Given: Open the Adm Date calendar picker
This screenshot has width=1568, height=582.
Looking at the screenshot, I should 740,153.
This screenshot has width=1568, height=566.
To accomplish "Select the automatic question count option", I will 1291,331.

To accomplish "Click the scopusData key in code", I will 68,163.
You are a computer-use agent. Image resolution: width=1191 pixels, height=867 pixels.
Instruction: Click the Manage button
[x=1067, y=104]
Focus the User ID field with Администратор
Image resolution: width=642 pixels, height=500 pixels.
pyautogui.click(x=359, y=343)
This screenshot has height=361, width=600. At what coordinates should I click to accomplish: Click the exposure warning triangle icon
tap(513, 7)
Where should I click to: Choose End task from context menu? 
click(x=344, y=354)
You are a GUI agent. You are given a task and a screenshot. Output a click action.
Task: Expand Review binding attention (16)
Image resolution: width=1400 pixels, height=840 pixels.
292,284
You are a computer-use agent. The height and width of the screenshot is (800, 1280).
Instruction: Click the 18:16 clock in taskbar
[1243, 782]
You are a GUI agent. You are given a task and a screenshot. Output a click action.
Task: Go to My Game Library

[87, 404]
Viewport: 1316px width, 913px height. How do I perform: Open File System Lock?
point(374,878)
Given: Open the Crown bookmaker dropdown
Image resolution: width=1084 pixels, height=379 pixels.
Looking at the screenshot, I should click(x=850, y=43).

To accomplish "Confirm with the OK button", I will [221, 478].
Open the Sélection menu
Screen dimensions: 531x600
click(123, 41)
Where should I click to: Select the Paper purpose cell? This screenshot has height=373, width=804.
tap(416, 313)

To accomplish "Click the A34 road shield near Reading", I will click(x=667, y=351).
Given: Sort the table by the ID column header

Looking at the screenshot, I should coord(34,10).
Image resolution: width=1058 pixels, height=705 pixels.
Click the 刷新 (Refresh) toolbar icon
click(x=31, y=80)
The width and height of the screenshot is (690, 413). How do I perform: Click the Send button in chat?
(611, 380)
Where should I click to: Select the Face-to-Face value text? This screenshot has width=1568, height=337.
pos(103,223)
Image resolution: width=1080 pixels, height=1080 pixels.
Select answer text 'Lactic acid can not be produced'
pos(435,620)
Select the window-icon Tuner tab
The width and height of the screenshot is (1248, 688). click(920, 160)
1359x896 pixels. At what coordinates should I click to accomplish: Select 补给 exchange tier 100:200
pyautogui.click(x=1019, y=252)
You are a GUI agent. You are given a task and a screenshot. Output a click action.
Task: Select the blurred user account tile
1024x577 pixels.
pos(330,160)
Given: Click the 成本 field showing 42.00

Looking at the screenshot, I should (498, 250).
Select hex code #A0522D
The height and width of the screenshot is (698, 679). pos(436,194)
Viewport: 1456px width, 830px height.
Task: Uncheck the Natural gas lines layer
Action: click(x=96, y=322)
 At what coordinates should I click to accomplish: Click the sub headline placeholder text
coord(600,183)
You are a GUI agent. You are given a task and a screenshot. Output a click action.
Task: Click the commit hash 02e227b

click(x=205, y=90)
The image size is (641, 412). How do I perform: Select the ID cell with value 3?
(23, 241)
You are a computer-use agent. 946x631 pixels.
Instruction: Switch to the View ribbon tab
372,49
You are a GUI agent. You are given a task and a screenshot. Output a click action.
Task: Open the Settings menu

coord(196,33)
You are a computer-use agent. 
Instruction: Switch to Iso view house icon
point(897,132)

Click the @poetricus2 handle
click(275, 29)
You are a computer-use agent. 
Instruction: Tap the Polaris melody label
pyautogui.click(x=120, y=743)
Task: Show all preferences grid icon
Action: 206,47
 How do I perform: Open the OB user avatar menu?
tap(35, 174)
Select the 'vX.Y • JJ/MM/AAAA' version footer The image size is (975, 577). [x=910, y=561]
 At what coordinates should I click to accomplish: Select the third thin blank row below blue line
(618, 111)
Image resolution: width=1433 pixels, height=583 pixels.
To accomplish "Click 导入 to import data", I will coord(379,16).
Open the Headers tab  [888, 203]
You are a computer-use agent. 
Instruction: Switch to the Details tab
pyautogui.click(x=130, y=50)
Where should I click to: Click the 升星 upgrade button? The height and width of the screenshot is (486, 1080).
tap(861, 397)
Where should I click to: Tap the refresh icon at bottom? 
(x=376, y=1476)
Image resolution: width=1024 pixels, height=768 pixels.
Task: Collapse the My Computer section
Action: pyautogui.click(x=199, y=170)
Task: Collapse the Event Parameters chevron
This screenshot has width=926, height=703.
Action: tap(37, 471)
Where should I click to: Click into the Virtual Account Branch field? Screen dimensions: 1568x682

====

Activity: From the first line to the last, print the listing above exactly.

Solution to this task:
Given: Open the Adm Date calendar picker
This screenshot has width=1568, height=582.
Looking at the screenshot, I should 740,153.
This screenshot has width=1568, height=566.
To accomplish "Select the automatic question count option", I will 1291,331.

To accomplish "Click the scopusData key in code", I will 68,163.
You are a computer-use agent. Image resolution: width=1191 pixels, height=867 pixels.
Instruction: Click the Manage button
[x=1067, y=104]
Focus the User ID field with Администратор
Image resolution: width=642 pixels, height=500 pixels.
pyautogui.click(x=359, y=343)
This screenshot has height=361, width=600. At what coordinates should I click to accomplish: Click the exposure warning triangle icon
tap(513, 7)
Where should I click to: Choose End task from context menu? 
click(x=344, y=354)
You are a GUI agent. You are given a task and a screenshot. Output a click action.
Task: Expand Review binding attention (16)
Image resolution: width=1400 pixels, height=840 pixels.
292,284
You are a computer-use agent. The height and width of the screenshot is (800, 1280).
Instruction: Click the 18:16 clock in taskbar
[1243, 782]
You are a GUI agent. You are given a task and a screenshot. Output a click action.
Task: Go to My Game Library

[87, 404]
Viewport: 1316px width, 913px height. How do I perform: Open File System Lock?
point(374,878)
Given: Open the Crown bookmaker dropdown
Image resolution: width=1084 pixels, height=379 pixels.
Looking at the screenshot, I should click(x=850, y=43).

To accomplish "Confirm with the OK button", I will [221, 478].
Open the Sélection menu
Screen dimensions: 531x600
click(123, 41)
Where should I click to: Select the Paper purpose cell? This screenshot has height=373, width=804.
tap(416, 313)

To accomplish "Click the A34 road shield near Reading", I will click(x=667, y=351).
Given: Sort the table by the ID column header

Looking at the screenshot, I should coord(34,10).
Image resolution: width=1058 pixels, height=705 pixels.
Click the 刷新 (Refresh) toolbar icon
click(x=31, y=80)
The width and height of the screenshot is (690, 413). How do I perform: Click the Send button in chat?
(611, 380)
Where should I click to: Select the Face-to-Face value text? This screenshot has width=1568, height=337.
pos(103,223)
Image resolution: width=1080 pixels, height=1080 pixels.
Select answer text 'Lactic acid can not be produced'
pos(435,620)
Select the window-icon Tuner tab
The width and height of the screenshot is (1248, 688). click(920, 160)
1359x896 pixels. At what coordinates should I click to accomplish: Select 补给 exchange tier 100:200
pyautogui.click(x=1019, y=252)
You are a GUI agent. You are given a task and a screenshot. Output a click action.
Task: Select the blurred user account tile
1024x577 pixels.
pos(330,160)
Given: Click the 成本 field showing 42.00

Looking at the screenshot, I should (498, 250).
Select hex code #A0522D
The height and width of the screenshot is (698, 679). pos(436,194)
Viewport: 1456px width, 830px height.
Task: Uncheck the Natural gas lines layer
Action: click(x=96, y=322)
 At what coordinates should I click to accomplish: Click the sub headline placeholder text
coord(600,183)
You are a GUI agent. You are given a task and a screenshot. Output a click action.
Task: Click the commit hash 02e227b

click(x=205, y=90)
The image size is (641, 412). How do I perform: Select the ID cell with value 3?
(23, 241)
You are a computer-use agent. 946x631 pixels.
Instruction: Switch to the View ribbon tab
372,49
You are a GUI agent. You are given a task and a screenshot. Output a click action.
Task: Open the Settings menu

coord(196,33)
You are a computer-use agent. 
Instruction: Switch to Iso view house icon
point(897,132)

Click the @poetricus2 handle
click(275, 29)
You are a computer-use agent. 
Instruction: Tap the Polaris melody label
pyautogui.click(x=120, y=743)
Task: Show all preferences grid icon
Action: 206,47
 How do I perform: Open the OB user avatar menu?
tap(35, 174)
Select the 'vX.Y • JJ/MM/AAAA' version footer The image size is (975, 577). [x=910, y=561]
 At what coordinates should I click to accomplish: Select the third thin blank row below blue line
(618, 111)
Image resolution: width=1433 pixels, height=583 pixels.
To accomplish "Click 导入 to import data", I will coord(379,16).
Open the Headers tab  [888, 203]
You are a computer-use agent. 
Instruction: Switch to the Details tab
pyautogui.click(x=130, y=50)
Where should I click to: Click the 升星 upgrade button? The height and width of the screenshot is (486, 1080).
tap(861, 397)
Where should I click to: Tap the refresh icon at bottom? 
(x=376, y=1476)
Image resolution: width=1024 pixels, height=768 pixels.
Task: Collapse the My Computer section
Action: pyautogui.click(x=199, y=170)
Task: Collapse the Event Parameters chevron
This screenshot has width=926, height=703.
Action: tap(37, 471)
Where should I click to: Click into the Virtual Account Branch field? Screen dimensions: 1568x682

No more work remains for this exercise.